### PROBLEM TO SOLVE
All records should be written out again exactly.

### Stored dataset items
= Beginning of Section =

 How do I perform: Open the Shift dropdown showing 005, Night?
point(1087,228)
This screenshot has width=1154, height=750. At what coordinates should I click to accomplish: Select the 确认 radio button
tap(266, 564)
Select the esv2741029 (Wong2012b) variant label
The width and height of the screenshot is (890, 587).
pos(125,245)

= End of Section =

### WRITTEN SOLUTION
 How do I perform: Open the Shift dropdown showing 005, Night?
point(1087,228)
This screenshot has width=1154, height=750. At what coordinates should I click to accomplish: Select the 确认 radio button
tap(266, 564)
Select the esv2741029 (Wong2012b) variant label
The width and height of the screenshot is (890, 587).
pos(125,245)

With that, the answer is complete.